:: FRAGMENTO DE TEXTO
La situación que atraviesa actualmente el país, si bien no ha escalado a niveles alarmantes, debe interpretarse como una señal clara del creciente descontento nacional. Cuando estas inquietudes no son atendidas de manera oportuna y efectiva, aumenta el riesgo de que surjan protestas prolongadas que, entre otras consecuencias, paralicen el sistema educativo.

Claro que me preocupa mi futuro y la posibilidad de envejecer sin un trabajo ni una jubilación que me permita vivir con dignidad. Me inquieta vivir en un país que no protege su naturaleza o que pueda ceder su soberanía ante intereses externos. Pero no creo que estemos condenados a la resignación. Tenemos la responsabilidad de actuar.

Lamentablemente, cuando estas situaciones ocurren, uno de los sectores más afectados, además del económico, es el educativo. Por eso debo visibilizar una realidad que muchas veces se omite o se minimiza. Las protestas y movilizaciones sociales son, sin duda, expresiones legítimas de una ciudadanía que exige respuestas y cambios. Sin embargo, cuando esas protestas derivan en huelgas prolongadas del sector docente, la educación se convierte en una de las grandes perjudicadas. Las aulas se detienen, los aprendizajes se estancan y el futuro de miles de estudiantes queda en pausa.
::::
:: SECCIÓN DE DATOS
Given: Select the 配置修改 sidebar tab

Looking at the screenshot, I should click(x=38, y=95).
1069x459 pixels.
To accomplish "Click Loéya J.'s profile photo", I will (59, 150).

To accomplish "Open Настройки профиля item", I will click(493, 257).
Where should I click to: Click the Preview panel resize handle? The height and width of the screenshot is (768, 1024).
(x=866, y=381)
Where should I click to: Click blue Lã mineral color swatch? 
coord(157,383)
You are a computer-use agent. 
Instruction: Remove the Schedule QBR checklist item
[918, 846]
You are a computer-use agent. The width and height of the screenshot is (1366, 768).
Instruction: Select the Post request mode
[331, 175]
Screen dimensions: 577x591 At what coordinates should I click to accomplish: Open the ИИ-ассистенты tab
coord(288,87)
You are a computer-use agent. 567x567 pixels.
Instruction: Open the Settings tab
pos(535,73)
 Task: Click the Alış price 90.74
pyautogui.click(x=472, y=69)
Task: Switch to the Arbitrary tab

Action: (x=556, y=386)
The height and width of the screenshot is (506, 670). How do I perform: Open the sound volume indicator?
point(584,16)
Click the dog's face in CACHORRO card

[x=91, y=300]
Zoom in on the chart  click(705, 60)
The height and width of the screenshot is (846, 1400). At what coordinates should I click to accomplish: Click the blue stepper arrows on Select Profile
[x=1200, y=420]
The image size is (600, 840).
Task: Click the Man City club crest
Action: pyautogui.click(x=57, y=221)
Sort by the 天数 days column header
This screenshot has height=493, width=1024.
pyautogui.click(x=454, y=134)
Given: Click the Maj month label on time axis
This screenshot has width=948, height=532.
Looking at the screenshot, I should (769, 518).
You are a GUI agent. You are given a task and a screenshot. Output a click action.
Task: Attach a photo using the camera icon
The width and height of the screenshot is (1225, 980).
::::
PREGUNTAS
1. Transcribe literalmente el fragmento sobre las protestas y la educación desde "La situación que" hasta "el sistema educativo.", ambos incluidos.
2. Según el fragmento sobre las protestas y la educación, ¿qué sectores figuran entre los más afectados cuando ocurren estas situaciones?
3. Prolonga el texto sobre las protestas y la educación a partir de su última oración.
Los registros no intervienen en esto.

RESPUESTAS ESPERADAS
1.
La situación que atraviesa actualmente el país, si bien no ha escalado a niveles alarmantes, debe interpretarse como una señal clara del creciente descontento nacional. Cuando estas inquietudes no son atendidas de manera oportuna y efectiva, aumenta el riesgo de que surjan protestas prolongadas que, entre otras consecuencias, paralicen el sistema educativo.

2. El económico y el educativo.

3.
El impacto acumulado de las interrupciones educativas que ha enfrentado Panamá en los últimos años hace aún más urgente atender el tema. Durante la pandemia de la covid-19, el país lideró el ranking mundial de cierres escolares, con 211 días sin clases presenciales entre marzo de 2020 y febrero de 2021. En total, las escuelas permanecieron cerradas por casi dos años. A ello se sumaron una huelga docente de aproximadamente un mes en 2022 y una suspensión de clases de al menos cuatro semanas en 2023 debido a las protestas contra el contrato minero. Se calcula que, entre 2020 y 2023, los estudiantes panameños perdieron entre 445 y 460 días de clases presenciales, una de las cifras más altas a nivel global.

Más alarmante aún es que, según una encuesta de Unicef, apenas el 53% de los hogares panameños reportaron haber recibido algún tipo de educación a distancia durante los cierres escolares, lo que revela una grave brecha de acceso a la educación remota.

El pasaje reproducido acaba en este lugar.